LIST OF TASKS
1. According to the Jutta Graae passage, in which year did Graae become chief archivist for the Danish Defence Intelligence Service?
2. Mark each statement yes or no against the Jutta Graae passage, and quote the words from it that settle each one. (a) Graae moved to Stockholm in September 1943. (b) Graae was born in Copenhagen. (c) Graae joined the Special Operations Executive in 1944.
3. Summarize the Jutta Graae passage in two sentences.

SUPPLIED PASSAGE
■ ■ ■ ■

Danish bank employee who became a member of the Danish resistance

Jutta Regitze Pilegaard Graae (1906–1997) was a Danish bank employee who became a member of the Danish resistance during the German occupation of Denmark in World War II. After first working as a contact for the resistance worker Ebbe Munck in Stockholm, she became so deeply involved in illegal activities that she had to move to Stockholm herself in September 1943. In 1944, she moved to London, where from January 1945 she joined the Special Operations Executive. After the war, she continued to work for Danish intelligence, becoming chief archivist for the Danish Defence Intelligence Service in 1956 until her retirement in 1960.

In 1947, Graae was made a member of the Order of the British Empire (MBE) for her service in World War II.

==Early life==
Born on 28 April 1906 in Hillerød, Jutta Regitze Pilegaard Graae was the daughter of Julius Constantin Pilegaard Graae (1876–1914) and Sigrid Christiane Sibbern Køhler (1878–1966). After completing realskole, she became an assistant at the Disablement Insurance Tribunal. She then spent a year in London before taking up employment at Copenhagen's Sparekassen for Kjøbenhavn og Omegn.

■ ■ ■ ■

STORED DATA

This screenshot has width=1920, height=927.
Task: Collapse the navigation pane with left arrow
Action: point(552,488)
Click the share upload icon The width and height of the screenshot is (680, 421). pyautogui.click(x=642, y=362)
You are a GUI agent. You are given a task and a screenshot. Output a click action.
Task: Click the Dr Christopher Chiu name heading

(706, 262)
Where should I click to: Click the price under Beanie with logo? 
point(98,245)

■ ■ ■ ■

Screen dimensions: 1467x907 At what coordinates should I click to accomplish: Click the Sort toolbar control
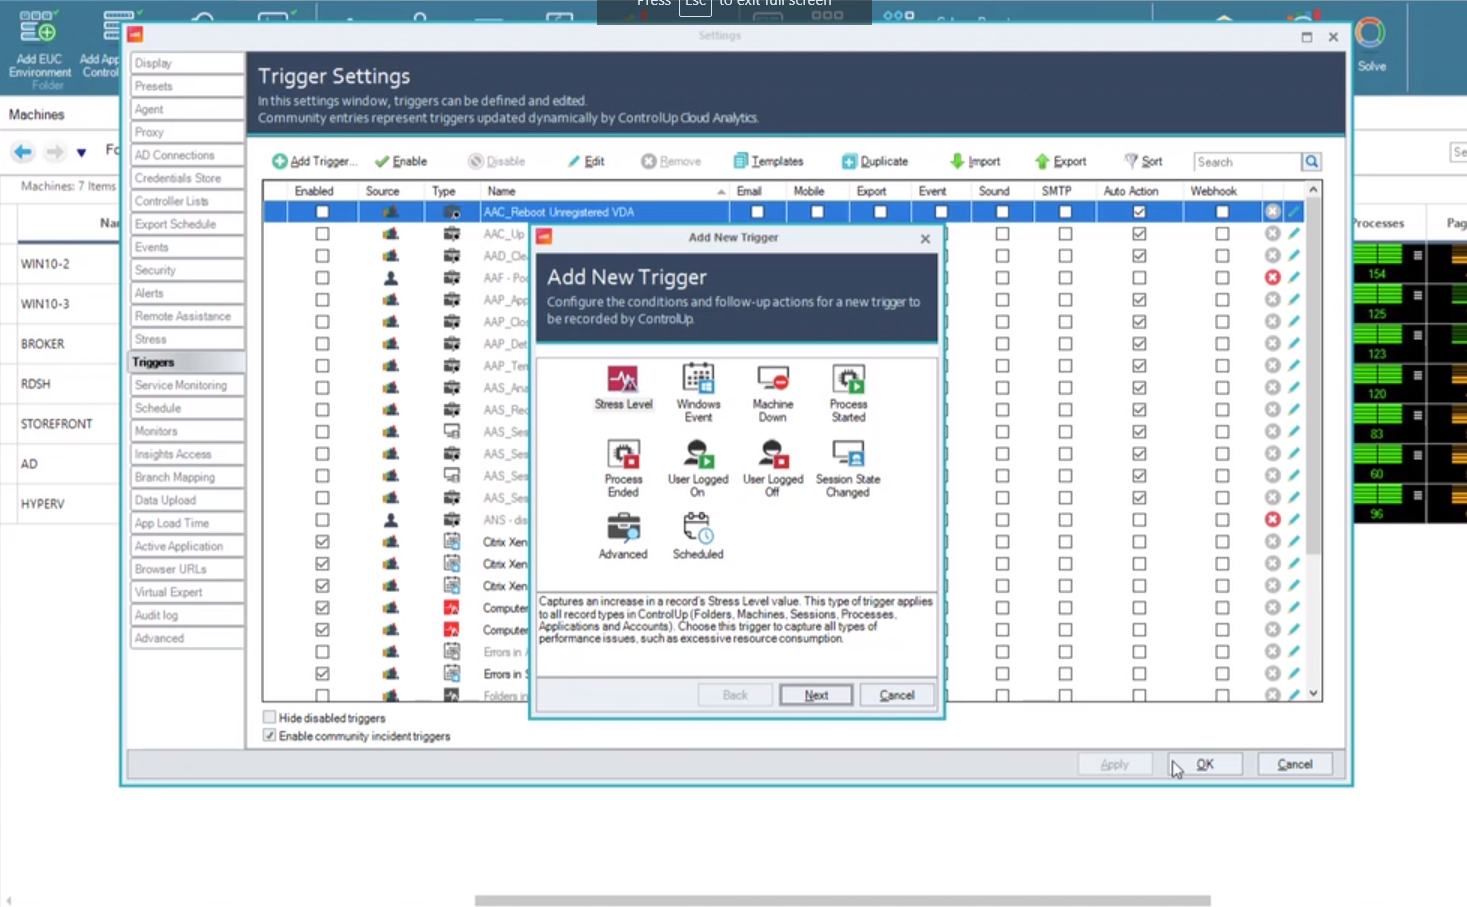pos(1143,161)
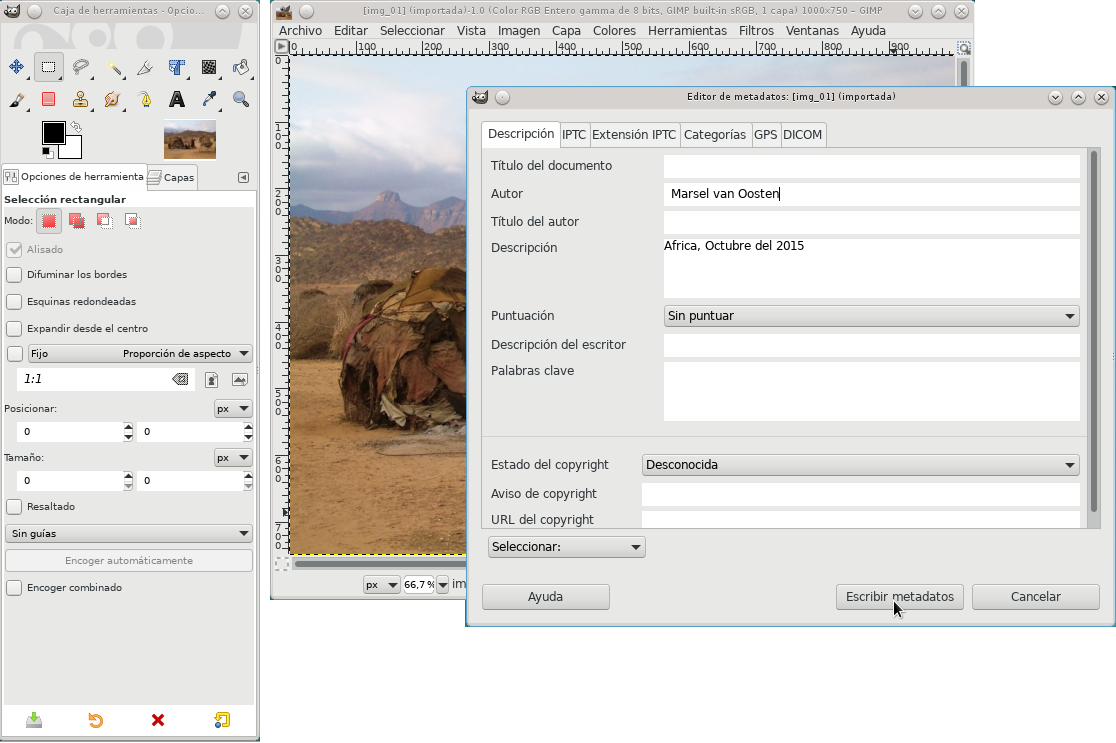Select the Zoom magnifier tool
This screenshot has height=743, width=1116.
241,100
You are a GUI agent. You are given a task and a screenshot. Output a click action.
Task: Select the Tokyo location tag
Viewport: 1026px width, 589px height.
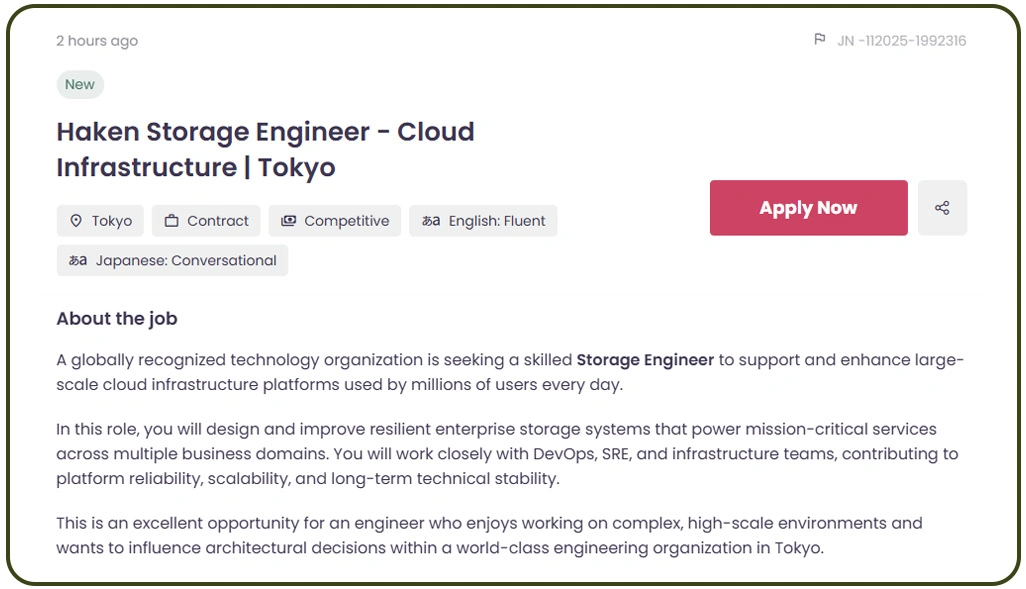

■ ■ ■ ■

RESPONSES BY TASK
1. 1956

2.
(a) Yes: "she had to move to Stockholm herself in September 1943"
(b) No: "Born on 28 April 1906 in Hillerød"
(c) No: "from January 1945 she joined the Special Operations Executive"

3. Jutta Graae (1906–1997) was a Danish bank employee who joined the Danish resistance during the German occupation, moved to Stockholm in 1943 and to London in 1944, and joined the Special Operations Executive in 1945. After the war she kept working for Danish intelligence and served as chief archivist for the Danish Defence Intelligence Service from 1956 until 1960, having been made an MBE in 1947 for her wartime service.